Having been clinically sane for most of my life and then recently become clinically mentally ill, I can say that I had absolutely no clue what mental illness was like. None, whatsoever. I could not have ever imagined what happened to me.
I used to be a person with a healthy imagination. I used to be creative. But I had this notion that things were under control and that it was always possible to control things, if one really wanted to.
Finding out that I was not in control is not something I know how to describe. I fought like hell. I did not believe I was not in control. Even as I was doing things I never would have done, I was convinced I was choosing to do these things for reasons I could not understand. When I became deeply depressed, I always believed I could just flick some mental switch, and I would be ok. It seemed like normalcy was right there for the taking, like a ripe winesap on a low branch of the tree.
Yet, no matter how much I felt I wanted to pick and eat that apple, my arm remained way too heavy to lift. This was enormously frustrating, and unbelievable to a person who had never had trouble doing what he wanted to before. I blamed myself and that made me even more depressed.
For some reason, throughout my life, I never wanted to take LSD. I had a feeling that if I did, I would go on a trip and not come back. There was a distant cousin of mine who that happened to. Of course, it wasn’t until I was diagnosed that I found out her diagnosis was the same. I guess I didn’t need to know until then.
Now, I wonder if I somehow knew what my craziness was going to be or could be, under the right circumstances. I knew I could see things that other people can’t. Not magic things. Just connections between things. I was always fast to make such connections. When I was getting sick, I got even faster—so much so, it scared me. I though my brain was going so fast because it had cancer was trying to get all kinds of thinking done before it died.
But stories of hallucinogenic trips always made sense to me even though I’d never been on one. Stories of mental pain made sense to me. And then there was my need for love—intense falling in love love and physical intimacy.
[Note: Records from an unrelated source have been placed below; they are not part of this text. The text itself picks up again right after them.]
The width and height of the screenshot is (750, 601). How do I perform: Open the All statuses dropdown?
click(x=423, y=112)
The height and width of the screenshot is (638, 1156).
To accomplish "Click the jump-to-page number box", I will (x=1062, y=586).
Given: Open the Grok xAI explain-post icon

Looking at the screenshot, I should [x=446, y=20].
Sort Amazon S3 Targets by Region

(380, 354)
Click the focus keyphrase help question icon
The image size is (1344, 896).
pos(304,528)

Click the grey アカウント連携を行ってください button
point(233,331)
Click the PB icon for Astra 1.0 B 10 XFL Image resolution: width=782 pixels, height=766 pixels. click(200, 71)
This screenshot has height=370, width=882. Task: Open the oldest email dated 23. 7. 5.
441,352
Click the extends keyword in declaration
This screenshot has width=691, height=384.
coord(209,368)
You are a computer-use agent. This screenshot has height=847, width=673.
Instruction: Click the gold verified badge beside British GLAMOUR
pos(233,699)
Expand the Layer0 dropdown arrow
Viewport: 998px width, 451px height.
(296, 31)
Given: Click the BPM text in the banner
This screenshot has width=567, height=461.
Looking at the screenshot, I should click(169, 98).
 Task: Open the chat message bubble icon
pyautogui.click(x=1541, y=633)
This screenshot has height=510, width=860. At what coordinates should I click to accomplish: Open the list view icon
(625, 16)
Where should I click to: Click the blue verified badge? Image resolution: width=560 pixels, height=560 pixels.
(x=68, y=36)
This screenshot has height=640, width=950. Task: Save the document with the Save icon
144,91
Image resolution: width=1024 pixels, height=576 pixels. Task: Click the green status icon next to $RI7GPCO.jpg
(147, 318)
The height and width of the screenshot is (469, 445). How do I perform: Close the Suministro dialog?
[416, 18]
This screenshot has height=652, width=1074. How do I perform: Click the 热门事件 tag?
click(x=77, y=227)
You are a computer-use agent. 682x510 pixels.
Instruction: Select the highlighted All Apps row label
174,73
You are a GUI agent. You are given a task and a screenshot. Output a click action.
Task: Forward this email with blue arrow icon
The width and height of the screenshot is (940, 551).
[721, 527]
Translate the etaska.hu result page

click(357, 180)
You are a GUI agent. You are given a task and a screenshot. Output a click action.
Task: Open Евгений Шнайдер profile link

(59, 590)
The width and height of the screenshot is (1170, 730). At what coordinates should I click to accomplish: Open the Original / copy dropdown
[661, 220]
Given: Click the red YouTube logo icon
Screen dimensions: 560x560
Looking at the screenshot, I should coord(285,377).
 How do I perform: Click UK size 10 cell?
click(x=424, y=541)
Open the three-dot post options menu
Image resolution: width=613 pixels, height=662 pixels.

Since maybe the first time I got sick, although I was undiagnosed at the time, I have felt an overwhelming need for connection with someone—insane connection, maybe. Mind-blowing. Where you don’t know who is who. Where you are ecstatically the same person. Where you are not alone, finally.
When I did get mentally ill, that was what I became obsessed with. I fell in love over an over. And over. Circumstances, of course, did not allow any of those loves to come to the desired connection, but that is where I was headed.
When I’m sane, I can be ok with myself. I’m not lonely. I can be happy in my marriage even though it isn’t that intense connection I always wanted. But when I’m not sane, a black hole of loneliness appears in my stomach. It is so deep and huge and black and empty that I just can’t think straight any more. I will do anything to try to fill that hole. And why not? I’m trying to save my life. Never mind that the things I do can destroy other people’s lives, like my wife and children’s. And I am acutely aware of this even as I do risky things. Which, of course, makes me feel even worse; even more trapped.
It’s like I can do something to help myself, and maybe save my life, but the cost is my family. Maybe my job, too. Maybe everything. Or I can do nothing and protect my family and my job, but sink deeper and deeper into depression.
I hear so many voices when I write this, telling me I’m making justifications. That I can find connection with my family and there doesn’t have to be a choice. That it isn’t necessarily the way I see it.
I don’t know. I’m doing well now. My family is intact. I haven’t destroyed my world, although I came so close.
Honestly, if you’ve never been here, I don’t think you can imagine what it would be like. It’s way more powerful than you can think of. It doesn’t make sense from a normal person perspective. You can judge from your normal point of view, but you can’t know. So any way that you imagine you might be insane—you’re just guessing, and you only see a tenth of it. And most likely you’re wrong, anyway.
Maybe this is just a silly question. Maybe it’s just inviting people to fool around. I don’t really understand it all that well. But it is enormously frustrating for me, and I guess for @Hawaii_Jake and maybe some others, because we know. We’ve been there. We know that even if this is well-intentioned, it is a lie because it is, inevitably, wildly misleading.